Roy Buchanan was amazing in his early days, he contributes some truly ominous guitar sounds to Dale Hawkins sides like Cross-Ties, early fuzz wackiness on Cody Brennan’s version of Ruby Baby and even made a handful of great 45’s under his own name. By the time his ship came in via a PBS documentary which portrayed him as the great, lonesome blues man, he’d turned into a bore, but this platter, a rendition of Erkstine Hawkins’ After Hours for the Philadelphia based Bomarc label illustrates just how cool he once was. Buchanan himself had long credited the Jimmy Nolen (guitarist with the Johnny Otis Show and James Brown, see the Dec. Johnny Otis I for more on him) waxing of After Hours (Federal, you can hear it on the Johnny Otis I posting) as his all time favorite and most influential disc. Here, Buchanan adds a few of his own tricks, including using the volume knob on his Telecaster as a primitive Wah Wah pedal (or as Hasil Adkins called it– the Bow Wow pedal), and some almost tasteful use of feedback. Quine used to say Buchanan was the only guitarist whom he couldn’t tell if he was black or white, on this disc he sounds grey with red pinstripes.

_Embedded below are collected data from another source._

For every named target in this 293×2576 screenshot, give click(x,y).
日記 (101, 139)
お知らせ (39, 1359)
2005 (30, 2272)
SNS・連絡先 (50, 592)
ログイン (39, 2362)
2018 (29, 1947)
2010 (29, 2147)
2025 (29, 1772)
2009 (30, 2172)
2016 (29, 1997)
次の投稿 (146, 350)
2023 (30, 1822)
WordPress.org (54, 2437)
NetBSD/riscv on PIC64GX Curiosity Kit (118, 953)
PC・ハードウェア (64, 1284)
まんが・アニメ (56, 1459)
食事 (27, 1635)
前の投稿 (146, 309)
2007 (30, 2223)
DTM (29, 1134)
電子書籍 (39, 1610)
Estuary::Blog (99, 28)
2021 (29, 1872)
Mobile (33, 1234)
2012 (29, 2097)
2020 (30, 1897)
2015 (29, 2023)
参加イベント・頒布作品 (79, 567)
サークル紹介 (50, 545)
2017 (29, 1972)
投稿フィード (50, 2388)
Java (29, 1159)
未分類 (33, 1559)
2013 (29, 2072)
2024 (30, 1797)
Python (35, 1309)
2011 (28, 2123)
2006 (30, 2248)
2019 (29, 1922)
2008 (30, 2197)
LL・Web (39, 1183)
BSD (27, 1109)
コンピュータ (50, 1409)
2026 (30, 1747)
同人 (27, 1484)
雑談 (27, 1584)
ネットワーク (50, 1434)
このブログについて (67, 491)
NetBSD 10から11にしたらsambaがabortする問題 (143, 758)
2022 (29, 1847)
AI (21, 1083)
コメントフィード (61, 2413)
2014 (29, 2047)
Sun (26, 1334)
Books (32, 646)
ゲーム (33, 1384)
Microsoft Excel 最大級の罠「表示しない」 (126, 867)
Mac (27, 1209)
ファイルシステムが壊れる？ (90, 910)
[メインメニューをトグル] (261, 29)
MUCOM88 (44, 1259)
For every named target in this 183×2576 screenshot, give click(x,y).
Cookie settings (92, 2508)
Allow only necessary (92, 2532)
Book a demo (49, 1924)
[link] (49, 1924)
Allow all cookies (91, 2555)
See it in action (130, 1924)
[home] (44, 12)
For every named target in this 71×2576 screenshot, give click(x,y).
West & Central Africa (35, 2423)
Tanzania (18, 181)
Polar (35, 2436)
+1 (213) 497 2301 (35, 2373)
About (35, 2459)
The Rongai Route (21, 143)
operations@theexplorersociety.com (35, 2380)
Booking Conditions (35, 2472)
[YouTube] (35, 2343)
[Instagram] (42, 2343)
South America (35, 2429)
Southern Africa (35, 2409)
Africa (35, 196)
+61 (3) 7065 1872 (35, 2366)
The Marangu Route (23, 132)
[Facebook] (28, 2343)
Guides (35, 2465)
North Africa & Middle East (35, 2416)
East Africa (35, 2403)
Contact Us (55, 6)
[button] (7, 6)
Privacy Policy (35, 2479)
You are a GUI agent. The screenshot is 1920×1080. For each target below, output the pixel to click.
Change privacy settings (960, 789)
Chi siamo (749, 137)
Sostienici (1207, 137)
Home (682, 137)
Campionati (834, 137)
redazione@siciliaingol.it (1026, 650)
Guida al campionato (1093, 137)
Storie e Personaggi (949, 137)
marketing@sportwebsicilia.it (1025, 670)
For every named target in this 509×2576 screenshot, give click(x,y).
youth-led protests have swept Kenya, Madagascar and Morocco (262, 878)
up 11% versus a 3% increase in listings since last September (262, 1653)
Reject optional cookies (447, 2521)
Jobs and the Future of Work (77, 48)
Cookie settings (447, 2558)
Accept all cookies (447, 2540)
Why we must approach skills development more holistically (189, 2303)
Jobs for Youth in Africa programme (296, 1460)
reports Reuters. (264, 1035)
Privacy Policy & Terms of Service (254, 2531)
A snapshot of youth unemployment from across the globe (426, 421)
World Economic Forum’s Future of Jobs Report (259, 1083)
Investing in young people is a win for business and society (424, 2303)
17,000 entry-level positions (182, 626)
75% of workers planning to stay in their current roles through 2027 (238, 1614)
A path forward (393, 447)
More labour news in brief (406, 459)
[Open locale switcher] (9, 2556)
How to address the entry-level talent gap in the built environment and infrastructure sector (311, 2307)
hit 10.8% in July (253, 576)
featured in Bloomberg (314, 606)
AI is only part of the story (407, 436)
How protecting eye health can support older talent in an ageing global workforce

J.J. Cale is somebody I used to file in the same part of my brain as Jimmy Buffet, but the aforementioned Quine re-introduced me to Cale’s stuff and damned, if you really listen he’s almost the white Jimmy Reed. Ask Eric Clapton, who stole Cale’s sound, songs and band and durn near modled himself after the lazier than hell Okie trash genius (when told he had a hit record and should go out and tour to promote it Cale asked his manager “if I got a hit, why do I have to promote it”? Turns out Cale has a long history and appeared on quite a few great rockabilly and hillbilly discs back in Oklahoma before setting out for L.A. where he recorded as the Leather Coated Minds for Sidewalk in 1968 before returning to Tulsa and laid back near stardom. This instrumental, Shock Hop he’s billed as Johnny Cale, it is from ’63 and could sit proudly next to such classics as the Frantics’ Werewolf (see Halloween I posting) as instro-spook rock’n’roll at it’s best.
Jody Williams- Lucky Lou (Argo). Jody Williams started out in Bo Diddley’s band when they were called the Langley Ave. Jive Cats or something like that. He can be heard soloing on Bo’s Who Do You Love. As a session man he’s on dozens of incredible Chess/Checker/Argo discs including many by Howlin’ Wolf. He only got his due recently, and as of a few years ago was still playing at top of his game. I have fond memories of the first Ponderosa Stomp (when it was still called the Mau-Mau Ball) at the Circle Bar in New Orleans when Jody played a killer set with blues steel player Freddy Roulette. On this Argo disc, his only solo record for the Chess brothers, he displays all his best tendencies. Great record, no bout a doubt it.
Jimmy Dobro (James Burton)- Swamp Surfer (Phillips). This is of course James Burton, hero of countless fine rockabilly records by Dale Hawkins (Suzi Q), Bob Luman, Ricky Nelson, as well as sides by Merle Haggard, Buck Owens, Elvis, Jerry Lee Lewis, Gram Parson and even John Denver. He’s probably one of the most deservedly praised guitar players in history but his solo work (an LP for A&M in ’72 and a duet LP with Ralph Mooney for Capitol in ’66) are good but never quite click into high gear. This, my favorite of all his solo sides, was cut under the name Jimmy Dobro because the a-side is a corny dobro-novelty called Everybody Listen To The Dobro that really isn’t worth posting. I love the vibe of this one, especially the way the rhythm section modulates south without breaking tempo. Swamp Surfer isn’t so much a monster as a real sleeper, in the best sense of the term.